In the meantime, WP:POG is crap, it has produced worthless time wasting portals, misled editors that it does have support, and you are WP:Soft protecting it. But hey, at least something is happening. —SmokeyJoe (talk) 14:08, 19 September 2019 (UTC)[reply]
@SmokeyJoe, I think you missed my point about how POG is good in parts. I agree with you about the other parts.
If you want to deprecate it or de-guideline it, go ahead and do that RFC. I'll probably support it. But Last time you suggested an RFC, I drafted something and you got cold feet ... but if you want to pursue this idea, an MFD page is the wrong venue. --BrownHairedGirl (talk) • (contribs) 15:21, 19 September 2019 (UTC)[reply]

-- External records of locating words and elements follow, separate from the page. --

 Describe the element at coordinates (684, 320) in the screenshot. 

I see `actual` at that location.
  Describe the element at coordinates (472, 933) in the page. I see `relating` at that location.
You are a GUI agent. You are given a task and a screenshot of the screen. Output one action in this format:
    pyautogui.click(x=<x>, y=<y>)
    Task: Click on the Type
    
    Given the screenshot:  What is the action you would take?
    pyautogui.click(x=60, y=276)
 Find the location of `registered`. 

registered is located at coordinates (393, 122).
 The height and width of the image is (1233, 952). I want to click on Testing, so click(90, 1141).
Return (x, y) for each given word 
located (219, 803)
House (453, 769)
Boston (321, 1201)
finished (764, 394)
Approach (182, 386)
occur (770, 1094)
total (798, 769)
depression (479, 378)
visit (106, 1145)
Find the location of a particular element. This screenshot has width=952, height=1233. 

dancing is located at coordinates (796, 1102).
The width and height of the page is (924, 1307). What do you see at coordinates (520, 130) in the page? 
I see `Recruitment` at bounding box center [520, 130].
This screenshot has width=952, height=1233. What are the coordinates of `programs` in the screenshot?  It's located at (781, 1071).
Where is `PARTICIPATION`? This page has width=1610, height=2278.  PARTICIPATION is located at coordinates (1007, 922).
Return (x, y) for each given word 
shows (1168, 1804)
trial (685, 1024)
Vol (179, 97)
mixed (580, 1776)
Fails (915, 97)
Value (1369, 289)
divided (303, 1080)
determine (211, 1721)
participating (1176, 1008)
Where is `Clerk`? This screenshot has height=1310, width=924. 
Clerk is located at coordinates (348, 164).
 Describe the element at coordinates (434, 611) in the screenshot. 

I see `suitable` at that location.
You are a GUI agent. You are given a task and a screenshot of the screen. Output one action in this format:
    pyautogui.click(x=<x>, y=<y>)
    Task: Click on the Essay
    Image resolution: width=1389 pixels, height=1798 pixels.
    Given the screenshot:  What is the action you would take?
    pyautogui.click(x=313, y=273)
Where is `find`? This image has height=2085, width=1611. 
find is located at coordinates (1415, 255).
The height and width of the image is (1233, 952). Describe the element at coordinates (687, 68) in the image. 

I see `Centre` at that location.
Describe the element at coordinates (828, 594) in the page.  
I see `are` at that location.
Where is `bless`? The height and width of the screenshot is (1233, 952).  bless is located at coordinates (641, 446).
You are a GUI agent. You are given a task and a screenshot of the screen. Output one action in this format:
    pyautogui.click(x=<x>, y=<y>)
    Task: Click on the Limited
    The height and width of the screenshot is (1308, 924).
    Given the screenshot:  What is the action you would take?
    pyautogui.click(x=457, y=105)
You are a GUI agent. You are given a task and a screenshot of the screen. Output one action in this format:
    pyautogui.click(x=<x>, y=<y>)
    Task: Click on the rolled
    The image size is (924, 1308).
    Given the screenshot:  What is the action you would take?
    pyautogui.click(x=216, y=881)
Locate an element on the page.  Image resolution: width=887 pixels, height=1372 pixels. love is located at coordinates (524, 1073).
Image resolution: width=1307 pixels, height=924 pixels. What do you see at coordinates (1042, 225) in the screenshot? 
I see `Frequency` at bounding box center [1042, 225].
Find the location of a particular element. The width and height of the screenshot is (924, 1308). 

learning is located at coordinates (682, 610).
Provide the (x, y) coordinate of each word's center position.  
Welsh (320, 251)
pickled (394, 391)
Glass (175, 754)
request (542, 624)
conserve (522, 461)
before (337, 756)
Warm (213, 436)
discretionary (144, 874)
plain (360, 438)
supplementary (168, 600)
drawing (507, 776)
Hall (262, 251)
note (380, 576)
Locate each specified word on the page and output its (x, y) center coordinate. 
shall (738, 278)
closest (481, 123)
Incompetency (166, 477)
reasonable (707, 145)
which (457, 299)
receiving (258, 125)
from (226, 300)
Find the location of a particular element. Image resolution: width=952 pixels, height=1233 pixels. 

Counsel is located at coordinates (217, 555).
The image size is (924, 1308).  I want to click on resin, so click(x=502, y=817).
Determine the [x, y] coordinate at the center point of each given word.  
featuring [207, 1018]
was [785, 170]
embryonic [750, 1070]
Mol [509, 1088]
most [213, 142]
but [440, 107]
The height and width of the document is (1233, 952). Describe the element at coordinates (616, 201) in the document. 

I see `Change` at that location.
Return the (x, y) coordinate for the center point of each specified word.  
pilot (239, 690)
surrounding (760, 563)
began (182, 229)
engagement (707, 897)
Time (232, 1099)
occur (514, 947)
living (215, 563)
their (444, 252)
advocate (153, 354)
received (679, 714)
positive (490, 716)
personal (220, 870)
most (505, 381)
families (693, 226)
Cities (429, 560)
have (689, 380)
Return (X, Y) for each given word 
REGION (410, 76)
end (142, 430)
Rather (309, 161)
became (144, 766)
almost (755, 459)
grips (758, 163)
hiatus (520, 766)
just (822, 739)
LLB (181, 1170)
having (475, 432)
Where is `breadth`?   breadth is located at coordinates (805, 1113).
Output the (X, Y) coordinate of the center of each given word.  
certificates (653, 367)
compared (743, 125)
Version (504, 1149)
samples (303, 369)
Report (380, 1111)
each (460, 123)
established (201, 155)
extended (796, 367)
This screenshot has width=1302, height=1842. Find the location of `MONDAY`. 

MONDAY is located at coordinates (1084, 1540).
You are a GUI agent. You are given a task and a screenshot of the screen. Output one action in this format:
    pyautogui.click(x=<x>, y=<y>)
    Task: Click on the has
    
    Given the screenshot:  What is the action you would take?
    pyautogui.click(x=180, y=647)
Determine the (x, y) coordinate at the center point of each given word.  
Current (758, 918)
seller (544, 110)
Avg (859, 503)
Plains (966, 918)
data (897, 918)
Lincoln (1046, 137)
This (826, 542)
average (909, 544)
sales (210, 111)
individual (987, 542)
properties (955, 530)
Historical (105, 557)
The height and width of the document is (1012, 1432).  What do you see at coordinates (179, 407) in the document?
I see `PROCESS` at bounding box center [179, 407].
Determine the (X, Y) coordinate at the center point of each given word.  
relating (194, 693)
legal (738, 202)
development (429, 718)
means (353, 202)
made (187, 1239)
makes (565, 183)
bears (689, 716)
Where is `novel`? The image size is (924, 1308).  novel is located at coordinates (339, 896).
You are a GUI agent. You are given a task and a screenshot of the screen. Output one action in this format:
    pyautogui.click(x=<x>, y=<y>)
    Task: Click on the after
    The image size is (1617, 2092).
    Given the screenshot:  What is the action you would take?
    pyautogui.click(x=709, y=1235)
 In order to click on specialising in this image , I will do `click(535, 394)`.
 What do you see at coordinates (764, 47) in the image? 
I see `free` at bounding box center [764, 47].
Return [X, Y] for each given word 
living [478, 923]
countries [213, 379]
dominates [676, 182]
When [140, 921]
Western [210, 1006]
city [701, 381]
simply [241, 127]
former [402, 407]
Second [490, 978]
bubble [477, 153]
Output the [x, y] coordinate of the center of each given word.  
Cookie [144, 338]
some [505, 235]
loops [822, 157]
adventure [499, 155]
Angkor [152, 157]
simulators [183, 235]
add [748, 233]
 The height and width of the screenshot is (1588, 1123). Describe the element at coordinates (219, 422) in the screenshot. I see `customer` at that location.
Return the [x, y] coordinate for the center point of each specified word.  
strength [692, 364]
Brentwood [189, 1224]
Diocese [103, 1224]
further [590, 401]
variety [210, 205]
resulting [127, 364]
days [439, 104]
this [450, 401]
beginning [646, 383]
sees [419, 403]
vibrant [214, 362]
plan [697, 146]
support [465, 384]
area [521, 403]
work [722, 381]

User:SmokeyJoe, User:BrownHairedGirl - Concerning the RFC, I did publish a real RFC to ratify the portal guidelines. It has been more than 30 days, and the bot has de-activated the RFC for closure. I haven't counted the opinions which were all over, but I think that No Consensus is a likely close, which will leave us right where we were, nowhere. That has nothing to do with this MFD, which is ready for closure as Delete. Robert McClenon (talk) 19:55, 19 September 2019 (UTC)[reply]
The above discussion is preserved as an archive of the debate. Please do not modify it. Subsequent comments should be made on the appropriate discussion page (such as the page's talk page or in a deletion review). No further edits should be made to this page.